I have been coding mods since about February 2025 (ignoring the past year or so of mcreator mods), and from day 1 I have been using a modloader called Fabric to make said mods. If you didn't know Fabric uses a mapping called Yarn (this was fabric's official mappings). But since Mojang have unobfuscated their source code, their mappings (aka mojang mappings) have become more commonly used. Fabric decided that it was going to stop using Yarn for Mojang mappings for 26.1+ which ment I could either wait till I am on that version or learn the mappings for 1.21.1 but at the time there was little to no documentation. Although I didn't have to wait long for the fabric wiki to update its 1.21+ documentation to use mojang mappings. I have decided that I will now exclusivly use mojang mappings to make my mods meaning I wont have to re-rewrite my mods if I want to port to 26.1+ in the future, also learning these mappings mean I will be able to do stuff for AIT and other amble mods that use them!
Before making stuff like AITExtras, I used to use a modding software called MCreator that focused on making Minecraft modding "easy". This was made for Forge, so I was forced to use it. I had already used Forge for a couple of years, but I was getting bored of what it provided. I discovered other mod loaders (Fabric and Quilt) which were newer and had better performance, but seemed to lack popular mods. I found a plugin for MCreator that allowed Fabric porting, so I decided to move over. The plugin was good for a while but eventually limited the softwares functionality. I decided to learn Java (around the time Amble Labs invited me to their team).
I have been using 1.20.1 since day 1 of making Minecraft mods. It's the version I am comfortable coding in. But i think now is the perfect time to move, mainly because of AIT (a mod that I work on and make an addon for) is moving too. 1.21+ also introduces new blocks, mobs, items, and advanced features like datapackable features, item components, and vibrant visuals.

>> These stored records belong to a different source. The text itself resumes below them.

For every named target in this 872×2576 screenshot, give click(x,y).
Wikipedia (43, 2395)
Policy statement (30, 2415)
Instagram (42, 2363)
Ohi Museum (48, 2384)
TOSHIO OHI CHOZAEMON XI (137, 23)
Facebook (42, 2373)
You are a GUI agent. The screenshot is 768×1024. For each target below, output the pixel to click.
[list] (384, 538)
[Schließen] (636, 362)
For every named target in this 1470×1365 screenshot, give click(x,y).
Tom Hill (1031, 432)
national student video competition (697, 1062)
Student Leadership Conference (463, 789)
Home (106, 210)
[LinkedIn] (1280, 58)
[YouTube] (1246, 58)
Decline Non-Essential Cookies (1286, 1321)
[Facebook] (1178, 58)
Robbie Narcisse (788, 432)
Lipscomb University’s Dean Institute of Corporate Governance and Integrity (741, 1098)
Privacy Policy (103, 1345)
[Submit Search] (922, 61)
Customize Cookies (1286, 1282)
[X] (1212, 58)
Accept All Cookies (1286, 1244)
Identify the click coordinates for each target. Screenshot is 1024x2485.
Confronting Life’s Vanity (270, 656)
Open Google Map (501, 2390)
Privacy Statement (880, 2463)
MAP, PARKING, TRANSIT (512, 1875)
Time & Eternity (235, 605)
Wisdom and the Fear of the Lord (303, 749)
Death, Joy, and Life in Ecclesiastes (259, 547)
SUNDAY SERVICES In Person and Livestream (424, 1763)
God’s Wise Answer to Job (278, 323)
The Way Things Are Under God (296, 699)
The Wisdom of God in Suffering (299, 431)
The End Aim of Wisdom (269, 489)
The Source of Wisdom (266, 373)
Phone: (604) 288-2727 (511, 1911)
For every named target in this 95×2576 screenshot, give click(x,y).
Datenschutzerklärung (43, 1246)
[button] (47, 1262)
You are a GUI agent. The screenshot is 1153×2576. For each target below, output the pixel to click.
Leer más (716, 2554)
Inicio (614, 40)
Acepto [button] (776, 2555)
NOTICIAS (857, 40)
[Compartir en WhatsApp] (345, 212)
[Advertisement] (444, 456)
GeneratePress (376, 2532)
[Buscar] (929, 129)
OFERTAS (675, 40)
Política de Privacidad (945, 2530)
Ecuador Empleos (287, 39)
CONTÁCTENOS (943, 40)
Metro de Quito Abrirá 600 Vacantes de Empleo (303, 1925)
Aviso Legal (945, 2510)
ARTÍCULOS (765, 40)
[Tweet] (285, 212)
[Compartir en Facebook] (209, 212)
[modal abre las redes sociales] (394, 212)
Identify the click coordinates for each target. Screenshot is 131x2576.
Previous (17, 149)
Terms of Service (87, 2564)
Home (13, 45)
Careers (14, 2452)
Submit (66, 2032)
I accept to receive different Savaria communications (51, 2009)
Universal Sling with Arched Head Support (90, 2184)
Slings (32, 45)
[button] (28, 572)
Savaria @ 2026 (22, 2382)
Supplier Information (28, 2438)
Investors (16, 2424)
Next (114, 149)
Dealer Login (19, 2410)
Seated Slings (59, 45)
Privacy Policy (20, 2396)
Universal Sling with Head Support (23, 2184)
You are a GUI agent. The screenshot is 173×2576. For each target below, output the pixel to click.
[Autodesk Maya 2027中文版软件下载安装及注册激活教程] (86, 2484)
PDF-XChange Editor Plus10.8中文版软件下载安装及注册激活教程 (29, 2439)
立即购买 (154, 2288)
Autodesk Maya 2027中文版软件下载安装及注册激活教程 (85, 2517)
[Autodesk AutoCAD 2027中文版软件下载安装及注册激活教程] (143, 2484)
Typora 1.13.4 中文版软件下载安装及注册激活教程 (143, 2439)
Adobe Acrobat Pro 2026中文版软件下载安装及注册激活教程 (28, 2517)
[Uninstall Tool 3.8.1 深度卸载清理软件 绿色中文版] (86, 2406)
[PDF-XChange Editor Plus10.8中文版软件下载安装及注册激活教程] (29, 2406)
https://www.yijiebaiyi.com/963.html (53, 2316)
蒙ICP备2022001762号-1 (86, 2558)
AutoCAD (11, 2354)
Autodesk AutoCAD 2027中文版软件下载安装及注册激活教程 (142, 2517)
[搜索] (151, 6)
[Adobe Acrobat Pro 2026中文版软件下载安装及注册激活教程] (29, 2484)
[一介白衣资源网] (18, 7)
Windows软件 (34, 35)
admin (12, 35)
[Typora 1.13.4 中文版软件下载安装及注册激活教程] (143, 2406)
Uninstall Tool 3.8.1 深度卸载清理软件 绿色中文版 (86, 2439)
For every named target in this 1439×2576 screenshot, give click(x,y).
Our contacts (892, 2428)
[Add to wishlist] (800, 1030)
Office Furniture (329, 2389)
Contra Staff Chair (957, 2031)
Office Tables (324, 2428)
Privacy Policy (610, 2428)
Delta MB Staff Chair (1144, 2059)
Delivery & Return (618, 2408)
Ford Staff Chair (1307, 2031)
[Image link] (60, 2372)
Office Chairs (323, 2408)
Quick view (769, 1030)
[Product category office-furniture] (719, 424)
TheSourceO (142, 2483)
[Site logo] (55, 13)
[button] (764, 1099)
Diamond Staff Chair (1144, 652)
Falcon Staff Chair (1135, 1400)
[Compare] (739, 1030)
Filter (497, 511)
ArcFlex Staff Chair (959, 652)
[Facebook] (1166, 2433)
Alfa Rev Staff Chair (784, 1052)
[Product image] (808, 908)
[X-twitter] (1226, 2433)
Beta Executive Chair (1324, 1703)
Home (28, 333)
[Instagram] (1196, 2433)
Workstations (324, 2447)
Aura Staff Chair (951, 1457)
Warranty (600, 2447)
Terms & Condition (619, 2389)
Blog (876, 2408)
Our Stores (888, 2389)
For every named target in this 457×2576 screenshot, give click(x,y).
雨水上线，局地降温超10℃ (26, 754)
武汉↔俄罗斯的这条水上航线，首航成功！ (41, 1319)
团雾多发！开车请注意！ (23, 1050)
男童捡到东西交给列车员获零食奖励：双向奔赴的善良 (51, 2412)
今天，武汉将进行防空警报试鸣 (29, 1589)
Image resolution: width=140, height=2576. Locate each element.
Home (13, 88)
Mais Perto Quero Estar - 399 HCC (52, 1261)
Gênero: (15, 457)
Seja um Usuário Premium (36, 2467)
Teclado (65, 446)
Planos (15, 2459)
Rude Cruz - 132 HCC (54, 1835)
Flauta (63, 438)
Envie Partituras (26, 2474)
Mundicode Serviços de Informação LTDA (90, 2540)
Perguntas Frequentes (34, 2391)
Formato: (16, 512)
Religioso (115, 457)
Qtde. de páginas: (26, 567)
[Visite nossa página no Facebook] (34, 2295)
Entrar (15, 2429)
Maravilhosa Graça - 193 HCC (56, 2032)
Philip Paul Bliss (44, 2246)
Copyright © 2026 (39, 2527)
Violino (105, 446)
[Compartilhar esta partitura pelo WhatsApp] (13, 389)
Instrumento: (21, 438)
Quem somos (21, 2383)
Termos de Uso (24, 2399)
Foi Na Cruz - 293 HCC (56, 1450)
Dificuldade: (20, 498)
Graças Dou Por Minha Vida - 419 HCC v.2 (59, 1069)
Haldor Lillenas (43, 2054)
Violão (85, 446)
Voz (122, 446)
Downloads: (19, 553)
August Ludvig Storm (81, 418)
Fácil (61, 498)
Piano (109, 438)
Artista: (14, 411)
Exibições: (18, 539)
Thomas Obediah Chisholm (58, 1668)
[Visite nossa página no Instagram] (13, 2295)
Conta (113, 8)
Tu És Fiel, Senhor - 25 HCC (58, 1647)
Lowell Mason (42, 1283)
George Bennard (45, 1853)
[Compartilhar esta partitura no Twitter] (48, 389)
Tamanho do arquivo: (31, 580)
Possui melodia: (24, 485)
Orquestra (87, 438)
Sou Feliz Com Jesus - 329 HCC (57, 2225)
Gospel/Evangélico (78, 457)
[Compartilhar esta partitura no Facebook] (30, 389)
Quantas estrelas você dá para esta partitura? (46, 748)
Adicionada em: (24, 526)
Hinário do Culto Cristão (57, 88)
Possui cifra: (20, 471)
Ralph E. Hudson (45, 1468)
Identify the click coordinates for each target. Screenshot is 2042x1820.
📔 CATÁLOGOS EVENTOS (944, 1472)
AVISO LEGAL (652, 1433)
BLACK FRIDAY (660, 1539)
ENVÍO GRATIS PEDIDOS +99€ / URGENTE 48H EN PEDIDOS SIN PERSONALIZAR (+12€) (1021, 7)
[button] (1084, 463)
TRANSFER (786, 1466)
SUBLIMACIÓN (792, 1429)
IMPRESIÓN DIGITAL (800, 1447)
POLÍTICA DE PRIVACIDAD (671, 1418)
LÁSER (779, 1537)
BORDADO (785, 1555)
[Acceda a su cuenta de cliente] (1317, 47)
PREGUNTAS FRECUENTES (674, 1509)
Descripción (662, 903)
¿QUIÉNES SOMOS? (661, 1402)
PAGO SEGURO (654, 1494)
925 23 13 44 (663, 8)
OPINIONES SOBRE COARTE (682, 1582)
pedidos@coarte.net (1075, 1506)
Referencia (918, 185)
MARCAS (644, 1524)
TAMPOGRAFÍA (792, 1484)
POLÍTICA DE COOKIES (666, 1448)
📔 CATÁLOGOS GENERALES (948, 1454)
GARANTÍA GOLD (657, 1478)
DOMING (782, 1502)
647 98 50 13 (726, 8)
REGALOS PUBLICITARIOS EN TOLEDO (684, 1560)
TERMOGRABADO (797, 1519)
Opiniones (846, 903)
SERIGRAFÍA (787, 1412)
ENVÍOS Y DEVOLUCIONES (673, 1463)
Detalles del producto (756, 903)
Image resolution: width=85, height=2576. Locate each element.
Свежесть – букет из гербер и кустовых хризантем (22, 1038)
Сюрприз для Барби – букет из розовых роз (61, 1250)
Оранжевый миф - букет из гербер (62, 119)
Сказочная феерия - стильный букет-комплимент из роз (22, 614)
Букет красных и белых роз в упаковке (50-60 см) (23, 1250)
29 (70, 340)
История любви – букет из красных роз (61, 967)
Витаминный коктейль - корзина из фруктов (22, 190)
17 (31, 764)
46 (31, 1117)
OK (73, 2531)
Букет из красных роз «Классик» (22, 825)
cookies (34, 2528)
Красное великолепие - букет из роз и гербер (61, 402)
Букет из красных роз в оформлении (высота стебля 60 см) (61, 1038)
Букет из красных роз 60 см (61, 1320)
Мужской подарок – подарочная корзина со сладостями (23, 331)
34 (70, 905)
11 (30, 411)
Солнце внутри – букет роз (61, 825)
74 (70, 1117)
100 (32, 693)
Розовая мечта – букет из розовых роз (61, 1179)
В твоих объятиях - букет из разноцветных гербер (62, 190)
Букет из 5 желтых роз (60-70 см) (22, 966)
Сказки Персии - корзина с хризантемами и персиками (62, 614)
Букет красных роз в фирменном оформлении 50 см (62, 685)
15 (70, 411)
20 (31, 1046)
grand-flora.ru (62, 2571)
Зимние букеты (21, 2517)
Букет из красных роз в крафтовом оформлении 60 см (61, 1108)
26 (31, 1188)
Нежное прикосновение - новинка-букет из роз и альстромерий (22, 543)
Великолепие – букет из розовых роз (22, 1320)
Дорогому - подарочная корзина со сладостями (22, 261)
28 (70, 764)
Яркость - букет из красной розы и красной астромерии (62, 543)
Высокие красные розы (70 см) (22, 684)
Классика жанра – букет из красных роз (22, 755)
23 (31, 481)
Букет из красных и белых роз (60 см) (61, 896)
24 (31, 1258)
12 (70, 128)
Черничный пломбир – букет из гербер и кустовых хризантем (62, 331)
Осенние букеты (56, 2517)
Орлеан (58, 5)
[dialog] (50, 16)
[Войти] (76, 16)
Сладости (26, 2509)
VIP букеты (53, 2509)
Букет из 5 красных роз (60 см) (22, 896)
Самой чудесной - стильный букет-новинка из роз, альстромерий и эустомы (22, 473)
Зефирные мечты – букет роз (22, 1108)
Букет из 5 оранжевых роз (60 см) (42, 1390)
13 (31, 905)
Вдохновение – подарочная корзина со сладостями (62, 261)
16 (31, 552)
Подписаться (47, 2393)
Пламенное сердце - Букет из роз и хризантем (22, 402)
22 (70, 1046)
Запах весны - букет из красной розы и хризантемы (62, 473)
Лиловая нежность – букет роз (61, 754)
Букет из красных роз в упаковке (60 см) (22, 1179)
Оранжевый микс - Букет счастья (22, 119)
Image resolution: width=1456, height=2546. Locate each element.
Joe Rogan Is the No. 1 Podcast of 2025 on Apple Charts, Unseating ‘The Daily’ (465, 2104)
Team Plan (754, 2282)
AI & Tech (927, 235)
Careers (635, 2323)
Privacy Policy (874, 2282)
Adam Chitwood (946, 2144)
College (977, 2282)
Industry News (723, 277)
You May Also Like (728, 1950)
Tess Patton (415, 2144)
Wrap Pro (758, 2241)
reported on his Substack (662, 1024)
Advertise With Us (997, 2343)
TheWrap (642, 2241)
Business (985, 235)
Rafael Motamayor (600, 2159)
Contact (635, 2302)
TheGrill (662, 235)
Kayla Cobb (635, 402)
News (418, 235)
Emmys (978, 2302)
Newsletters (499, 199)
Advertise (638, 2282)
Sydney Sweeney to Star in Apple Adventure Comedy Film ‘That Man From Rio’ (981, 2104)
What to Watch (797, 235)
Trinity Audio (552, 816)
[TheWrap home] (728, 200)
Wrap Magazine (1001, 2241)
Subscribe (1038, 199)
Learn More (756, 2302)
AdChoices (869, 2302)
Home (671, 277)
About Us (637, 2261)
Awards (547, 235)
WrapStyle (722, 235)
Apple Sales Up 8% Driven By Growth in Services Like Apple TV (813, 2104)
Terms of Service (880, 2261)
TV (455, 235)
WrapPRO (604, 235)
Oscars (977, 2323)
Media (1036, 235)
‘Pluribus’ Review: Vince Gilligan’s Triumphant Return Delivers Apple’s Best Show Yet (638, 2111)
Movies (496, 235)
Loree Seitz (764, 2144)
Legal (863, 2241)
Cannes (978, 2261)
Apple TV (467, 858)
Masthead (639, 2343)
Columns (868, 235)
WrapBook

Which I am very excited to work with. It will just be 1.21.1 for now as a I have to re-learn some code stuff and I also wanna try and stay in sync with AIT and popular mods like create.
No, I will never make something for forge ever again. Why? it's just old, and unoptimized as hell. (what about porting a mod to forge and fabric?) Nope, same answer. Also I do not have the time to maintain 2 versions of a mod. I have how ever been considering looking into learining NeoForge as I know that people prefer it over fabric but I'm not gonna promise that I will learn it!
This is a decistion I made based on the fact that I don't want people to do stuff to my mods that I don't like. For example porting it to another loader, bedrock or straight up ripping the assets. I Will still allow people to PR my projects as i can review these and accept or deny the changes! ARR also means people can't steal the mods an reupload them to another site and make money from it (I already make little to nothing from this, I don't want to loose more).
There are a couple reasons for this; the first being that it is the default language for Minecraft (at least in the us/uk), the second is that I dont speak any other languages other than english and I don't want to rely on google translate / other translations sites for my mods as I know it's they arent always 100% correct. If you would like your native language(s) in my mods, you can make a PR (pull request) that adds said translations and I will gladly add them!